You can trust Google to be innovative. But this product may be just a tad bit too sci-fi. Although the glasses enable you to watch movies and browse the net just like a smartphone, their in-your-face (literally) aesthetic just simply clashes with too many outfits. But we digress. Even though Google remains committed to this project, for the time being, the glass has failed to create the kind of buzz that changes societies. Although they do make for a great photo opp.
Launched in 1999, the Sony Aibo was the first robot designed for home entertainment. These tiny robot dogs were meant to take over the job of man’s best friend. They could express anger, happiness, surprise and dislike, and they had autonomous judgment and responses. But their hefty price of $2,500 prevented them from going mainstream. Sure, they were quite less annoying that a real chihuahua — but most families couldn’t justify spending that amount of money on a faux Fido.

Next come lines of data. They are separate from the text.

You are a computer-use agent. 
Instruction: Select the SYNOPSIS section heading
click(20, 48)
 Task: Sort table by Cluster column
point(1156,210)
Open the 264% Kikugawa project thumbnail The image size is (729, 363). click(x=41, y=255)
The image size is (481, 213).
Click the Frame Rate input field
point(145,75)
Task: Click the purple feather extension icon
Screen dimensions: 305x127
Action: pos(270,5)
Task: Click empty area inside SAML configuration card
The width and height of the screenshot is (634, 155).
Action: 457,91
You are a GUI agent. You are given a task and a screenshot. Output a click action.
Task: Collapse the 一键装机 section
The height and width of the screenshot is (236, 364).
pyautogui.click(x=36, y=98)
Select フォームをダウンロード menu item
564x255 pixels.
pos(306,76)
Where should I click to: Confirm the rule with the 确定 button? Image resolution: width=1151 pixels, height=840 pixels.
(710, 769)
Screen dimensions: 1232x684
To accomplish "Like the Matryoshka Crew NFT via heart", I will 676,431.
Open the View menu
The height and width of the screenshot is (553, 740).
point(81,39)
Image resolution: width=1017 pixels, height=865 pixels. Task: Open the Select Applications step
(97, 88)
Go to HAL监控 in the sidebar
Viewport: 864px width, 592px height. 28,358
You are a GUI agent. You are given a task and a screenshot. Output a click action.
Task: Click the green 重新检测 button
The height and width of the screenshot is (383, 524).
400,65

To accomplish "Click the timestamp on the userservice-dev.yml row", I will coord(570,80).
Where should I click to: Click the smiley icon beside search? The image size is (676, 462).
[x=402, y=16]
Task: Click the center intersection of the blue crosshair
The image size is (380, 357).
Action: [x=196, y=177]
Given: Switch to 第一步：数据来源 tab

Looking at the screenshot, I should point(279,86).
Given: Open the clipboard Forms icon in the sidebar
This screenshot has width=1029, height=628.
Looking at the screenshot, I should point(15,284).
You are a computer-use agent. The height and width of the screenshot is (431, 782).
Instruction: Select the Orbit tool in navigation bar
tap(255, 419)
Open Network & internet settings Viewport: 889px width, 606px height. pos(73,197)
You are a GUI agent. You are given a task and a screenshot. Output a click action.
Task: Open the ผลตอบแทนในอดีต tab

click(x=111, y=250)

To some, finding the Segway on this list may come as a surprise and utter shock — after all, they’re used widely for city tours, security purposes and to get around while on vacation. But with so much hype for its launch and promises to change the way we live our lives, it’s fair to say the Segway didn’t walk the walk. Launched in 2002, its creator promised this new form of transportation was going to replace cars — hmmmmm, maybe this invention is just way ahead of its time.
The Nokia N-Gage was launched in 2003 — the first of its class, this device promised to take the world by storm. A phone and a portable game console in one gadget. Whoa. What’s there not to like? Well, for starters, users complained about the buttons, which were poorly functional for a gaming device, and when it was used as a phone, it had to be placed sideways like a taco. Needless to say, this apparatus was awkward enough to be amusing but not funny enough to be worth the money.